Berkumpul dan bercanda bersama keluarga,kerabat serta sahabat atau orang terdekat ditempat yang pernah dimukimi itu terasa begitu nyaman sekaligus menyedihkan. Menyedihkan ketika kita sadar bahwa tak setiap saat kita dapat berkumpul dan bercanda ditempat yang pernah kita mukimi. Bisa dikarenakan ada orang terdekat yang tidak bisa lagi berjumpa seperti keluarga yang telah meninggal ataupun sebuah rumah tangga yang tak lagi utuh. Sebuah kenangan bahwasannya kita ada disana, disudut kampung itu, disebuah rumah sederhana, bercanda dan tertawa bersama orang - orang terkasih hadir ketika kita mengunjungi kembali rumah itu.
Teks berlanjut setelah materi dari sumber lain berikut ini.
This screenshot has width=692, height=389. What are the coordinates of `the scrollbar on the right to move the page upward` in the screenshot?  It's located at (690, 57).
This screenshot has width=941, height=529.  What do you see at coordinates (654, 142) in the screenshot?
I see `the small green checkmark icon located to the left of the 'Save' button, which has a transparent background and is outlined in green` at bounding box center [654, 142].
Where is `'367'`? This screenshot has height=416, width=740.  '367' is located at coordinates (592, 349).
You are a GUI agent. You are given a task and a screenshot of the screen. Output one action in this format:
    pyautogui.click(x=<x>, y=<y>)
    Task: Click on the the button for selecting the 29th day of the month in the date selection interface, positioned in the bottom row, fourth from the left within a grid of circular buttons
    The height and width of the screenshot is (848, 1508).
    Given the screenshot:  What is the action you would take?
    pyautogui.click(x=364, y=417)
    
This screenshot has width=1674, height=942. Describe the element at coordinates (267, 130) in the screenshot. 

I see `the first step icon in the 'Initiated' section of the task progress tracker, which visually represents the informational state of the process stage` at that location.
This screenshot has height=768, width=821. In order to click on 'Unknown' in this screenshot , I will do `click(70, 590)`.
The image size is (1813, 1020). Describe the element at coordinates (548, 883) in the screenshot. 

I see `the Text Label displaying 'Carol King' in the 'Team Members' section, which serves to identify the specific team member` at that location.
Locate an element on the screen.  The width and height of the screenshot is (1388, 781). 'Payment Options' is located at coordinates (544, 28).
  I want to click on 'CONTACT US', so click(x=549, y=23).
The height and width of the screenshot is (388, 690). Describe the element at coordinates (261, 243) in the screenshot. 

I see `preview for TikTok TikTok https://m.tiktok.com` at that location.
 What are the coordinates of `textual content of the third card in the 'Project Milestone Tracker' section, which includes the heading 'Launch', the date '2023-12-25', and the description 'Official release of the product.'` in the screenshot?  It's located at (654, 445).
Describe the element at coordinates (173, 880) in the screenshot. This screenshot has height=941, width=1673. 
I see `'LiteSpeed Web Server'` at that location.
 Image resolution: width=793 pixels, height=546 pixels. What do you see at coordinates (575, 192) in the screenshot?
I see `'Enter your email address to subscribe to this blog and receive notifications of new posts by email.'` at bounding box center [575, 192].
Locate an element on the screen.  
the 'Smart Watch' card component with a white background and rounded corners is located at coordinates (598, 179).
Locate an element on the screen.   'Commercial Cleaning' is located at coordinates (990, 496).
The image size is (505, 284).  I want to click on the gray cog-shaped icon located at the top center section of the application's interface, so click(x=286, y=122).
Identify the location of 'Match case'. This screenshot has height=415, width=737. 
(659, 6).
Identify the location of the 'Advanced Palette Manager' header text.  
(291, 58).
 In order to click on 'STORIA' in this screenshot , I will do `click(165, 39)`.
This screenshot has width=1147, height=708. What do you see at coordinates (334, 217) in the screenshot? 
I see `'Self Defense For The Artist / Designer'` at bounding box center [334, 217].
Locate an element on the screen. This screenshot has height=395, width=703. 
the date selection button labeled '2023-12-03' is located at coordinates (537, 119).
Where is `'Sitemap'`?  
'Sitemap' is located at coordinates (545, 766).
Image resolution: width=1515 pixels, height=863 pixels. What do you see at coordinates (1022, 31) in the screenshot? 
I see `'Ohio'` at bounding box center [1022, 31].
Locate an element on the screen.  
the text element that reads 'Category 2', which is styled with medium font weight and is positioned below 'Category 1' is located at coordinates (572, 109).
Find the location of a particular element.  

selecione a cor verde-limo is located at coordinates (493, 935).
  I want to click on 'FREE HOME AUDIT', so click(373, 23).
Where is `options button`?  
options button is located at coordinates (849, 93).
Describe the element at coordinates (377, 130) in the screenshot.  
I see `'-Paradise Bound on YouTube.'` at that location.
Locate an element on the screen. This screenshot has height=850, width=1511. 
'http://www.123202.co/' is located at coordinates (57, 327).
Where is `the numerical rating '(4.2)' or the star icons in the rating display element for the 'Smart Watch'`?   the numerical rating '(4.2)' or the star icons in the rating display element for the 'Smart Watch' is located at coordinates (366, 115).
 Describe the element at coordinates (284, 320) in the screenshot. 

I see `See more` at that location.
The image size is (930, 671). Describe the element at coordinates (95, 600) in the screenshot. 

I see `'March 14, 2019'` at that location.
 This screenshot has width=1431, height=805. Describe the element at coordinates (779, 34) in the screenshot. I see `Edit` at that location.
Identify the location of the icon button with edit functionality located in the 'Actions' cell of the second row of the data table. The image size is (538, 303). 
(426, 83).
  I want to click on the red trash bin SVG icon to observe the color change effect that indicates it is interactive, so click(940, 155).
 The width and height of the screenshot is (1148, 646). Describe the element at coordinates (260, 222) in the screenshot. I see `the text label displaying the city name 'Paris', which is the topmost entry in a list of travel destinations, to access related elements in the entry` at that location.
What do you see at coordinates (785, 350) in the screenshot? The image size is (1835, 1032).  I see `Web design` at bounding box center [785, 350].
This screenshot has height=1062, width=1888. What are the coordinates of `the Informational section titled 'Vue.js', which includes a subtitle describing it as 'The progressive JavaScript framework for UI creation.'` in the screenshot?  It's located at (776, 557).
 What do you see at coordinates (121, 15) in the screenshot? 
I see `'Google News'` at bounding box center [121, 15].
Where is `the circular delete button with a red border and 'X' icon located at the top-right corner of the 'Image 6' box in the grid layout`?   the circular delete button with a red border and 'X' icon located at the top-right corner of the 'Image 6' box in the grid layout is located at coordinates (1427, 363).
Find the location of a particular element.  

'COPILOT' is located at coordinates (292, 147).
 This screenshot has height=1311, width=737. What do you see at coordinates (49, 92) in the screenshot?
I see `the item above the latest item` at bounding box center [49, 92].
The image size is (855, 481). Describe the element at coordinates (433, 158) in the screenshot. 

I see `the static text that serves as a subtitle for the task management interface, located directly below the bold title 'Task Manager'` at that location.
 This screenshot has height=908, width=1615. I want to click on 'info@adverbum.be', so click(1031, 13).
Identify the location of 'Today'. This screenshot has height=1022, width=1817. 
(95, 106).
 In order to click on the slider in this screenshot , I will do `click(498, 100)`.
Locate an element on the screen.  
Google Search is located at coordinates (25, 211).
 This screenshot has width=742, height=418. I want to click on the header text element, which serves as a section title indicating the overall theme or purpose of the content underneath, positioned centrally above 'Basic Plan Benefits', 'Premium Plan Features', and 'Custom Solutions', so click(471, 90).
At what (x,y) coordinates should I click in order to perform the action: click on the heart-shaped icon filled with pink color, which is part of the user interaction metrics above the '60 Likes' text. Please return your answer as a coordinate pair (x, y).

Namun kenyataan bahwasannya kondisi itu tak mungkin terulang kembali merupakan sebuah keterasingan dari rumah itu.Rumah itu memang masih ada, namun kita asing dengan suasana didalamnya. atau bahkan kampung yang membekas itu tak lagi bisa kita mukimi seperti yang terjadi pada muslim rohingya, muslim suriah(aleppo), hingga yang terbaru muslim marawi.
Apa yang terjadi pada mereka menurut arendt merupakan sebuah ketercerabutan. Dimana mereka tidak bisa lagi bersentuhan dengan sudut - sudut kampung yang dibumi hanguskan perang. Ketakberumahan terus berlanjut hingga ketempat baru yang mereka tempati setelah Islamophobia semakin menjalar. Terasing dari kampung halaman, terasing dari dunia baru. Alienasi dan ketakberumahan ini, menurut Heidegger, adalah kondisi yang membuat homo sapiens(manusia bijaksana) bertransformasi menjadi homo brutalis (manusia keji) dalam rezim - rezin totaliter. Pengungsi dan pengangguran mengalami keterasingan dari dunianya. Dengan kondisi ini, membuat mereka diperhadapkan langsung dengan situasi survival yang salim mengancam. Jadilah manusia menjadi serigala bagi sesamanya. Jadilah manusia lain menjadi sebuah neraka.